Who are the two unicorns about to merge? Why are they successful?
One is Tokopedia, an on-line shopping service that links many small family-owned stores to a flourishing internet market. The second is Gojek, a payment platform and mobility company that created an on-line market for motorcycle rides through urban traffic. Mirroring our own tech giants, both are innovators, using internet access to link customers to the market in new ways, disrupting the profits of less efficient incumbents.

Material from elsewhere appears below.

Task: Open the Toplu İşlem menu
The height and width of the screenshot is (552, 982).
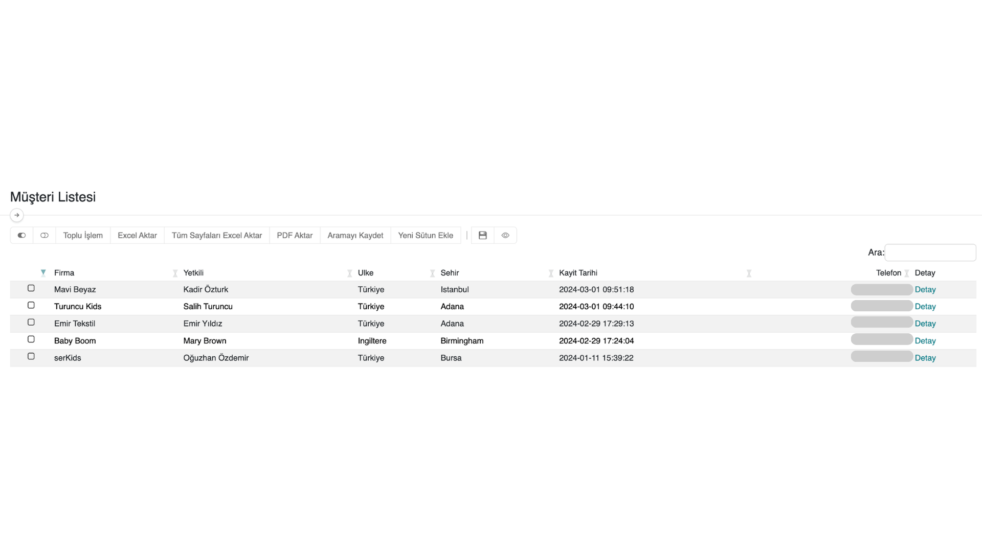Action: [83, 235]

Indonesians are now both middle class and tech savvy. 200 million Indonesians access the internet regularly; they constitute the 4th largest market globally for cell phones, of which 63% are smartphones. The educational system is improving, albeit gradually, with the Asian Development Bank estimating that expected years of schooling per student has reached 13.6 years.
What comes next?
Indonesia should sustain its commitment to building one nation by constitutional and democratic means. Marketplaces must be open for innovation, with restrictions on rent-seeking by public companies and incumbent monopolies. Fundamental restructuring of the country’s legal system should accompany recent positive, front-end changes to the investment regime. Public investments in education and social services can help citizens still shifting from village to city life. More women should be welcomed into the workforce. And openness to trade, now at 37% of the national economy, should be sustained. Tokopedia and Gojek, (the merged company will be called Go To) have taught a lesson about success in the new Indonesia.
Who will learn it?
(The writer, a former ambassador to Indonesia, is chairman of the American Indonesian Chamber of Commerce. He is writing in his personal capacity.)